You can get a persistent volume slider back on your iPhone’s Lock Screen media player in about 30 seconds, and the only prerequisite is running iOS 18.2 or later, which includes iOS 26. The setting lives inside Accessibility, which is why most users have never seen it. Once enabled, a volume slider appears beneath the playback controls whenever audio is playing, letting you raise or lower the volume without touching the physical buttons or unlocking your phone.

- Open Settings on your iPhone.
- Tap Accessibility.

- Scroll down to the Hearing section and tap Audio & Visual.

- Tap the toggle next to Always Show Volume Control to turn it on. The toggle turns green when active.

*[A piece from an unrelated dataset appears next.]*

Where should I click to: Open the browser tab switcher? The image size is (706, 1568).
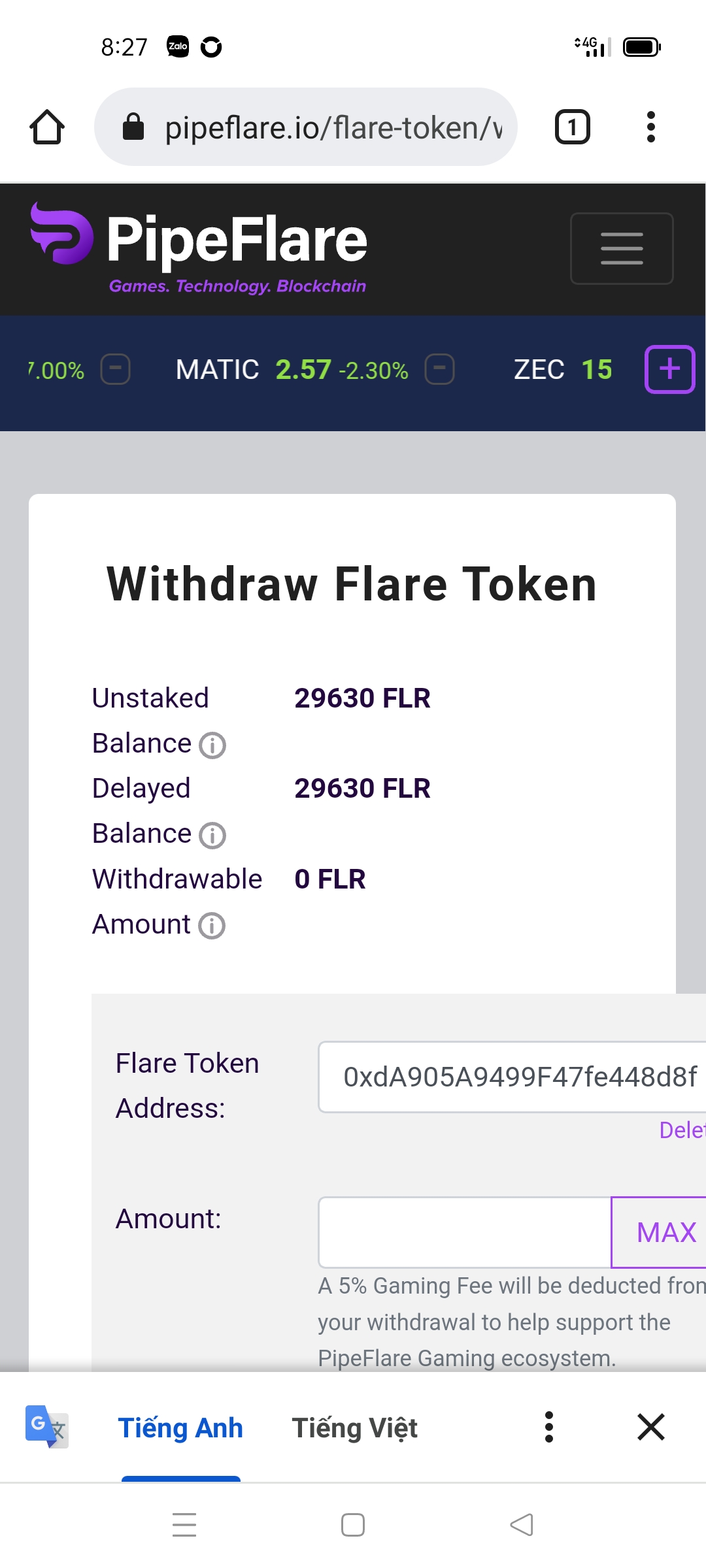[572, 127]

- Start playing audio on your iPhone, then press the Side button to view the Lock Screen. The media player will now display a volume slider beneath the standard playback controls.
- Drag the volume slider left or right to adjust output. The change takes effect immediately and applies to whatever audio source is currently active, whether that’s Music, Podcasts, Audible, Spotify, or any other app.
The slider appears whether you’re listening through headphones or the iPhone’s built-in speaker, making it useful across more situations than the physical buttons alone. You can adjust output on AirPods while the phone is in your bag, or turn down a podcast from across a kitchen counter without walking over to the device.
One trade-off to consider before enabling it: the Lock Screen will show 2 sliders at once, one for playback position and one for volume. Some users prefer to rely on the physical buttons for volume to avoid accidentally grabbing the wrong slider mid-song. If you find the layout too busy, go back to Settings > Accessibility > Audio & Visual and toggle Always Show Volume Control off.
This toggle applies only to the Lock Screen media player widget. The Control Centre volume slider and the on-screen volume HUD that appears when you press a physical button are unaffected either way, so your existing workflow for those controls stays intact.
If you want to go further with audio controls, iOS 18.2 also added a separate Volume Limit setting for the iPhone’s built-in speaker, which caps maximum output independently of the physical buttons. That setting is useful if you share your device with a child or want a hard ceiling on accidental volume spikes, and it sits in Settings > Sounds & Haptics alongside ringtone and alert volume controls.